MESSAGE DU NONCE APOSTOLIQUE
Excellences,
Révérends Pères
Chers frères,
Je voudrais dire ma joie d’être avec vous aujourd’hui pour l’ouverture de cet Atelier de réflexions organisé par la Conférence Episcopale Régionale de l’Afrique de l’Ouest et qui porte sur le thème : « Laudato Sí : Droits Fonciers et Environnementaux de la Communauté ».
Je voudrais tout d’abord, saluer leurs Excellences Monseigneur Hilary OKEKE, Evêque de Nnewi et Président de la Commission Justice, Paix et Développement, ainsi que Monseigneur Joachim OUEDRAOGO, Evêque de Koudougou et Président de la Commission Migration, Apostolat de la Mer et Tourisme.

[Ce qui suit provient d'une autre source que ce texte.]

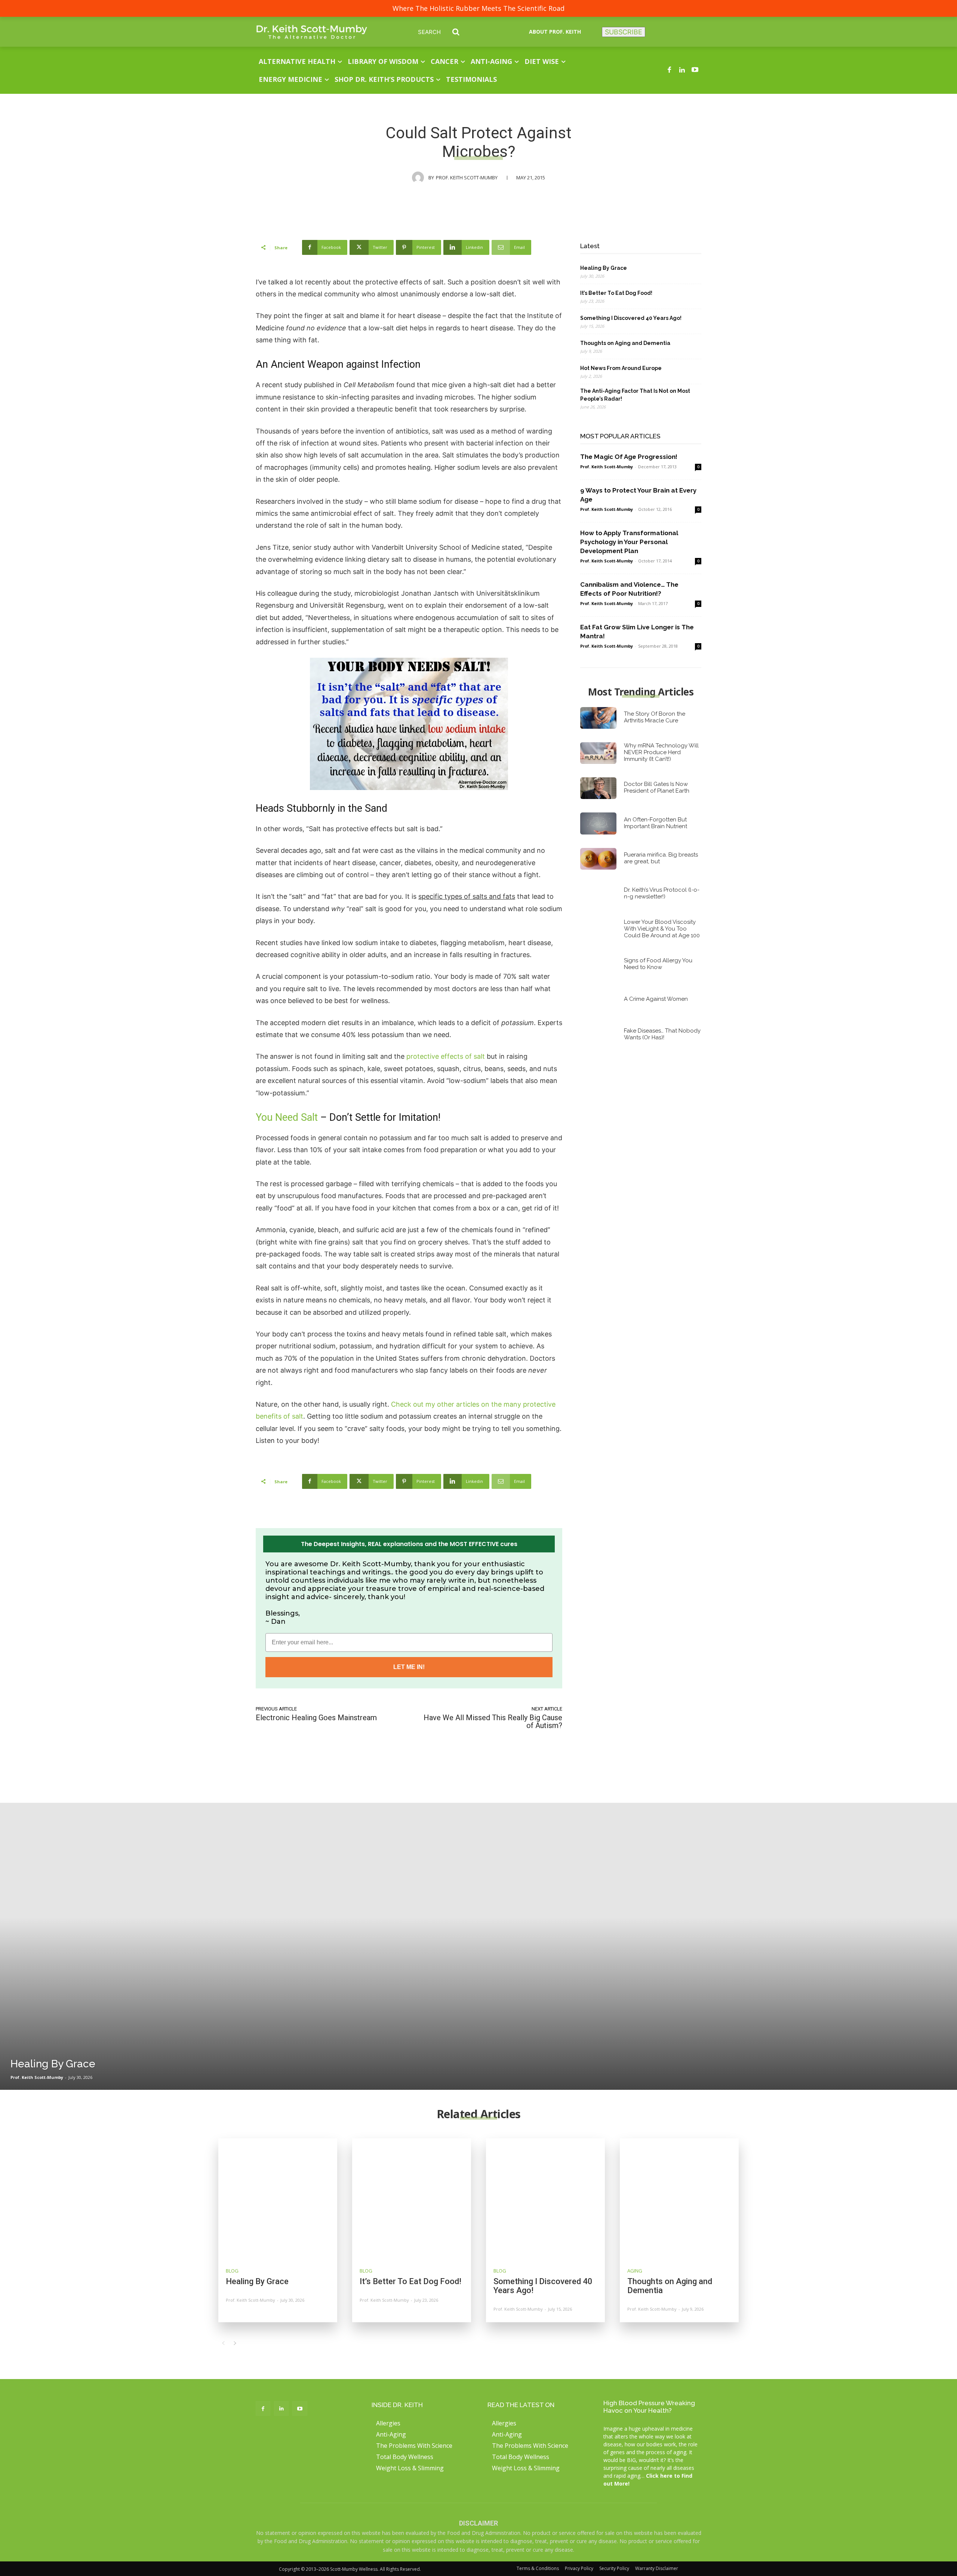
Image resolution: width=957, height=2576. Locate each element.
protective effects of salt (445, 1056)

J’adresse également mes salutations à tous les participants et aux conférenciers, en particulier à Monseigneur Robert Vitillo, Secrétaire Général de la Commission Internationale Catholique pour la Migration. A tous et à chacun j’ai le plaisir de transmettre les salutations et les bénédictions du Saint-Père le Pape François qui, d’ailleurs, vient de convoquer la célébration de la Semaine Laudato Sí du 16 au 24 mai 2020, à l’occasion du cinquième anniversaire de la publication de ladite lettre Encyclique ; anniversaire qui motive également le présent Atelier.

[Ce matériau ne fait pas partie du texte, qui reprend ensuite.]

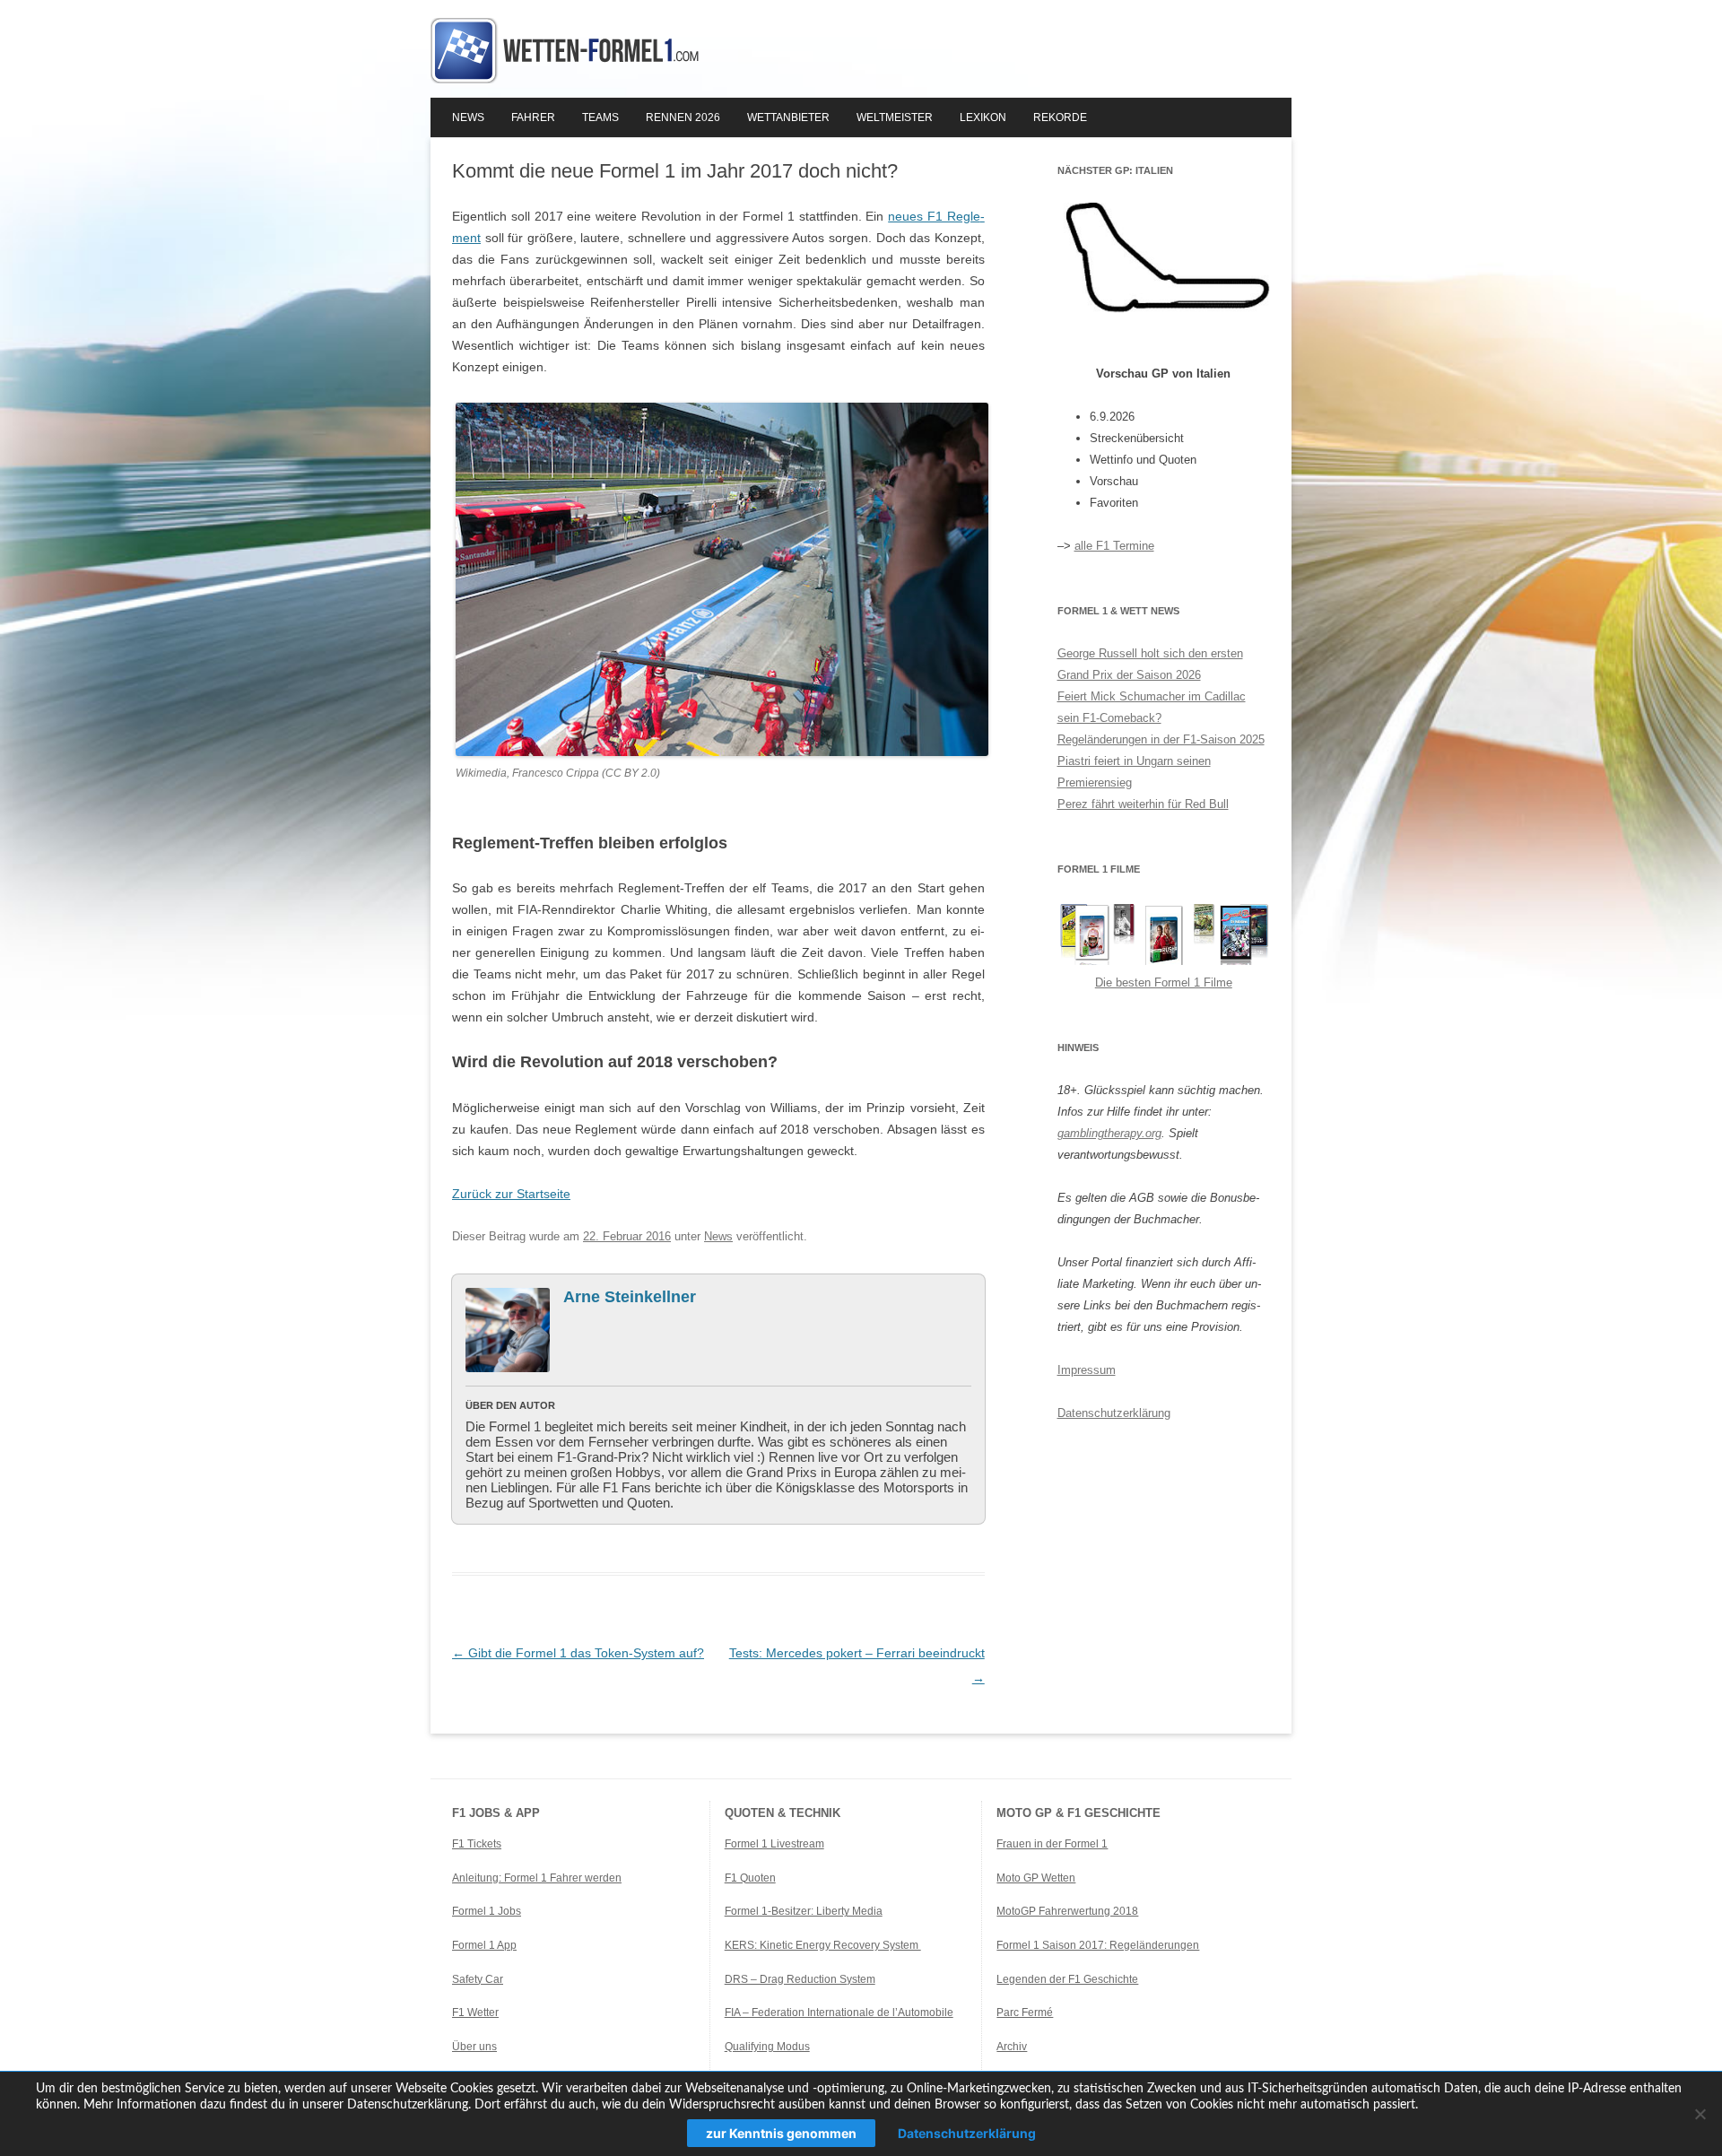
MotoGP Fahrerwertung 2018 (1067, 1911)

Excellences, Révérends Pères, Messieurs,
« Quel monde voulons-nous laisser à ceux qui viennent après nous, aux enfants qui grandissent aujourd’hui ? ». C’est la question fondamentale du Message vidéo du Pape François pour appeler à ladite Semaine Laudato Sí. Et cette interpellation devrait soutenir notre cadre de réflexions sur la problématique de l’accaparement des terres et ses nombreuses conséquences sur le vécu et le bien-être des populations. En d’autres termes, il s’agit pour nous de voir comment penser un développement humain durable, avec la complexité sous-jacente de normes et de projets, en veillant à une dynamique d’écologie intégrale qui, non seulement, allie droits fonciers étatiques et droit fondamental des peuples à disposer de leurs terres, mais aussi, qui protège l’environnement.
Il est un fait indéniable : la terre a une importance majeure dans le contexte socio-culturel africain, car elle renferme l’identité, l’ascendance et le cœur, aussi bien d’une personne que d’une communauté. Etre propriétaire d’une terre, ce n’est pas revendiquer un quelconque titre foncier, mais exprimer une identité.

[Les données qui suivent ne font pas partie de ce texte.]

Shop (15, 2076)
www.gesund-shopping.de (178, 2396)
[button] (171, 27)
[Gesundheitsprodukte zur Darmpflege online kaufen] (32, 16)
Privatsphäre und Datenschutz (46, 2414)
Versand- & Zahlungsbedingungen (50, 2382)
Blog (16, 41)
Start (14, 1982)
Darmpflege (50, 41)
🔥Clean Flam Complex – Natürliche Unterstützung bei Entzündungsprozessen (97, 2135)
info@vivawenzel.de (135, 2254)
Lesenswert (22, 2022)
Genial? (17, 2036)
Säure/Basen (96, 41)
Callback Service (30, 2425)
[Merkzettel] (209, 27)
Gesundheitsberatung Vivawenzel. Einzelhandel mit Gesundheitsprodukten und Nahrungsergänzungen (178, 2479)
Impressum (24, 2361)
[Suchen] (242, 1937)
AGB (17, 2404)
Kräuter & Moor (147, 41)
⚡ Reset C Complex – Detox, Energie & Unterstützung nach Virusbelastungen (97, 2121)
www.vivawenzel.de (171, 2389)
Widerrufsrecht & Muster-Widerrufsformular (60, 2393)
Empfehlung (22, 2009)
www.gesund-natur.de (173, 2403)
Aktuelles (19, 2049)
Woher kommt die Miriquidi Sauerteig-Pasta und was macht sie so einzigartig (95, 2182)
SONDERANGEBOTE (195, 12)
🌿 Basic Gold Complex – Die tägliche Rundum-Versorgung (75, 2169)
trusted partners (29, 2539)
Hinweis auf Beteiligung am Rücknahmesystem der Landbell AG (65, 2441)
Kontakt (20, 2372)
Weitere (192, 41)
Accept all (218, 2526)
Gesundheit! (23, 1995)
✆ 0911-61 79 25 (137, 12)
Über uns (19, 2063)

Lorsqu’on est ainsi fondamentalement attaché à une chose, on prend alors toutes les mesures pour la protéger. Justement, une récente étude d’approche de Laudato Sí en lien aux questions foncières en Afrique révèle que « la plupart des communautés, lignées ou familles ont pu mettre en place des mécanismes qui, non seulement, permettent à chacun d’accéder à la terre mais aussi de la gérer de façon durable dans le respect de l’environnement naturel » (Réflexions communes sur les questions foncières en Afrique, Introduction).
On le voit, il y a un lien profond de dépendance entre les communautés et la terre qui est leur source nourricière et vitale. On le sait, l’Afrique possède soixante-cinq pour cent (65 %) des terres arables de la planète.
Souvent ces nombreux hectares de terres arables attisent bien des appétits tant de grandes firmes que d’élites locales. Alors, vient la question de comment se font les acquisitions foncières dans nos pays.
Fort désolément, le Pape François révèle que « les économies d’échelle, spécialement dans le secteur agricole, finissent par forcer les petits agriculteurs à vendre leurs terres ou à abandonner leurs cultures traditionnelles ». On assiste ainsi, en général, à des déplacements massifs de populations déracinés en quête d’un mieux-être.
L’étude précitée note, en effet, que trente-sept pour cent (37 %) des acquisitions foncières à grande échelle dans le monde se réalisent en Afrique et par conséquent cela provoque un exode massif des populations. Et de préciser que « la plupart de ces terres (acquises) sont des savanes tropicales humides, ce qui constitue une menace sérieuse pour la biodiversité et les ressources en eau et en sol du contient », et donc une menace sérieuse sur le cadre environnemental (Réflexions communes sur les questions foncières, p. 4). Nous le savons bien, « quand on parle d’ »environnement », on désigne en particulier une relation, celle qui existe entre la nature et la société qui l’habite. Cela nous empêche de concevoir la nature comme séparée de nous ou comme un simple cadre de notre vie. Nous sommes inclus en elle, nous en sommes une partie, et nous sommes enchevêtrés avec elle » (LS, n. 139).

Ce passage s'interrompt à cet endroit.